* _TASK DESCRIPTION_:
Answer these questions from the passage on Falkner's Circle below.
(a) In what year did Mr Falkner of Devizes write his account of the circle?
(b) How many sarsen stones did the Reverend A. C. Smith find?
(c) What were the measurements of the two trenches cut in 2002?

* _TEXT UNDER STUDY_:

Falkner's Circle was not described by the various seventeenth- and eighteenth-century antiquarians who explored and recorded the prehistoric monuments around Avebury, such as John Aubrey, Stukeley, and Colt Hoare. This was likely because the circle was at this point largely hidden, with all but one of the stones lying prone and the standing example concealed within the adjacent hedgerow.

The earliest known account of the site came from 1840, when a Mr Falkner of Devizes wrote an account of having come upon the circle while out riding. His account was not published at the time, but was included in an 1858 publication by William Long. In that report, Falkner was quoted as saying that alongside the standing stone, he had discovered two stones lying on the ground and nine hollow places. He rejected the idea that there had once been a tumulus in the centre of the circle, stating that the ground was quite flat in that location.

Falkner's Circle was then included in an 1884 archaeological map of the area by the Reverend A. C. Smith, suggesting that it was still extant at that time. Smith related coming upon the site in the late 1870s, after which he began to investigate with Long's assistance. He probed the earth around the standing stone and then removed the turf wherever he encountered a submerged stone. In doing so, he found 22 sarsen stones, all of them of small size, believing that they had once formed parts of the stones in the circle. He related that while "the northern, southern and eastern segments are tolerably well-defined" by this sarsen scatter, he could "find scarcely a single stone on what should be the western segment to complete the circle".

In August and September 2002, the archaeologists Mark Gillings, Joshua Pollard, David Wheatley, and Rick Peterson led a four-week archaeological investigation of the circle, as part of which they carried out both geophysical examination and excavation. They cut two trenches into the site, one measuring 40m by 10m and the other 5m by 5m. They concluded that the evidence that they found supported Falkner's claims of a stone circle on the site, although acknowledged that "alternative readings of the evidence are possible".

Stored data entries

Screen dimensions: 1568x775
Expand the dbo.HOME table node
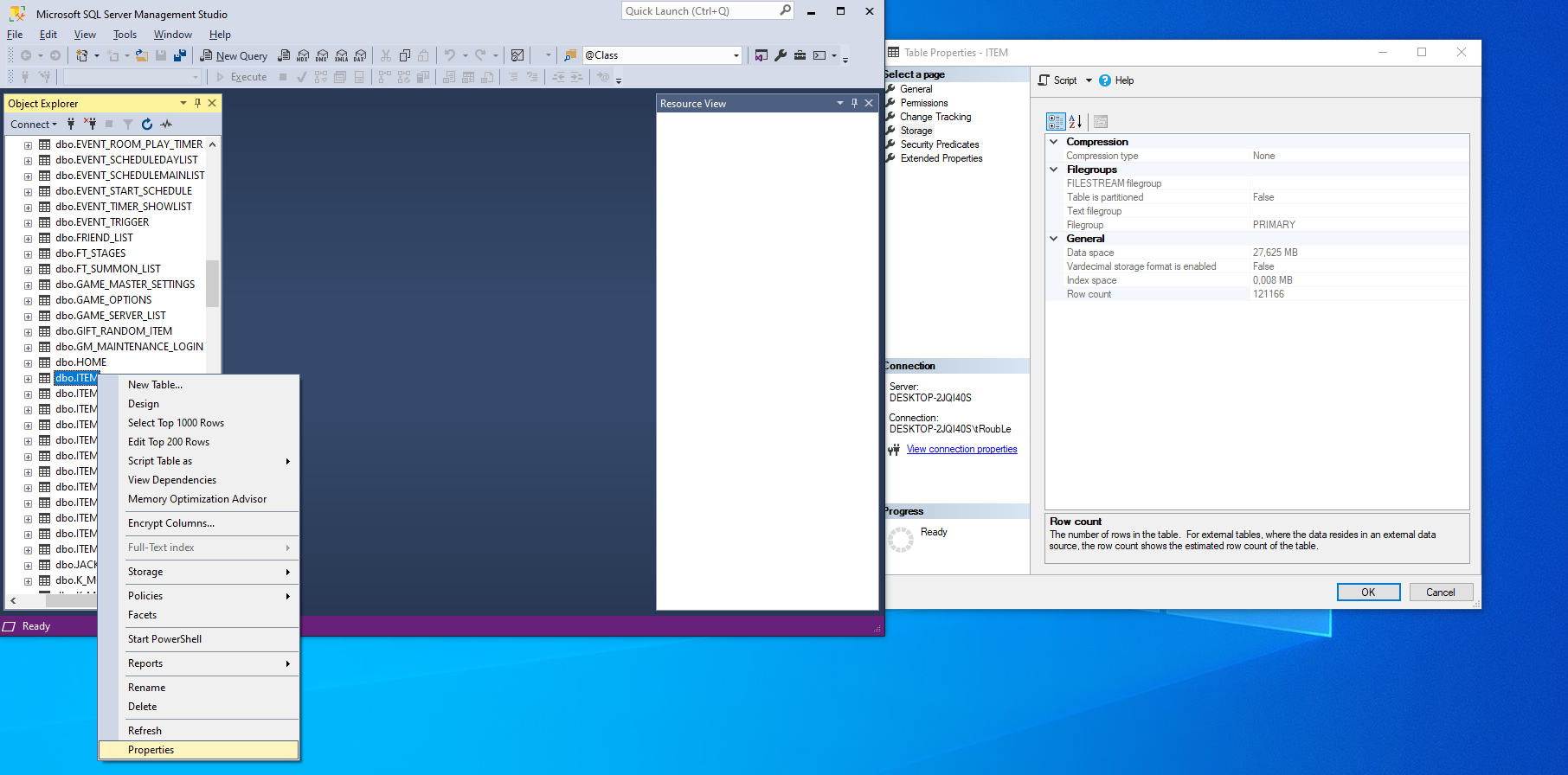tap(28, 363)
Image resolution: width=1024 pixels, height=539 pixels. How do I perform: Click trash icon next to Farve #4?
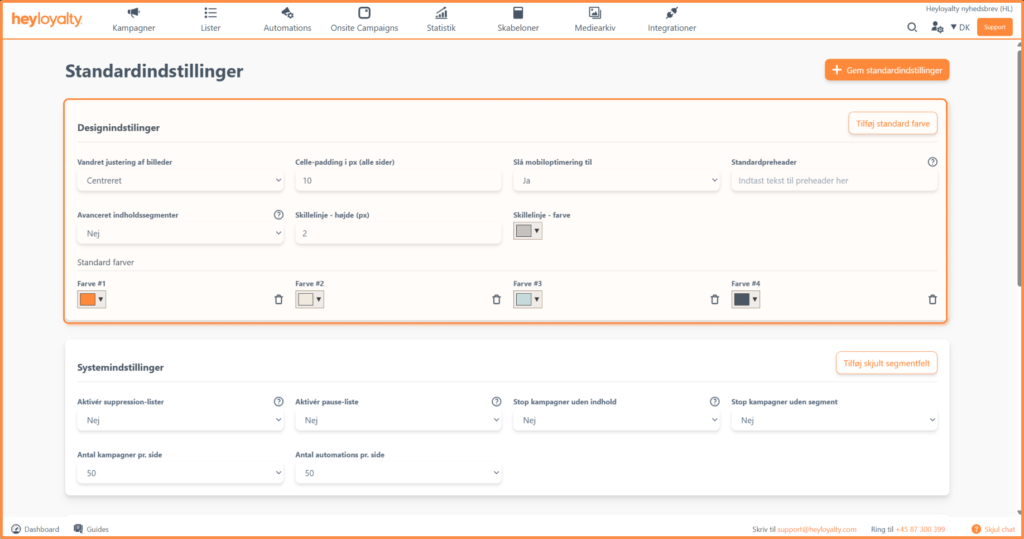click(932, 299)
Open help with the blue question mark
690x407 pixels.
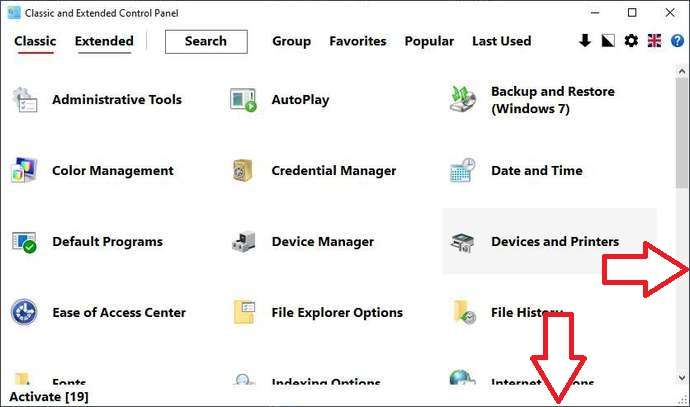coord(678,41)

* _ANSWER TO THIS PROBLEM_:
(a) 1840
(b) 22
(c) One trench measured 40m by 10m and the other 5m by 5m.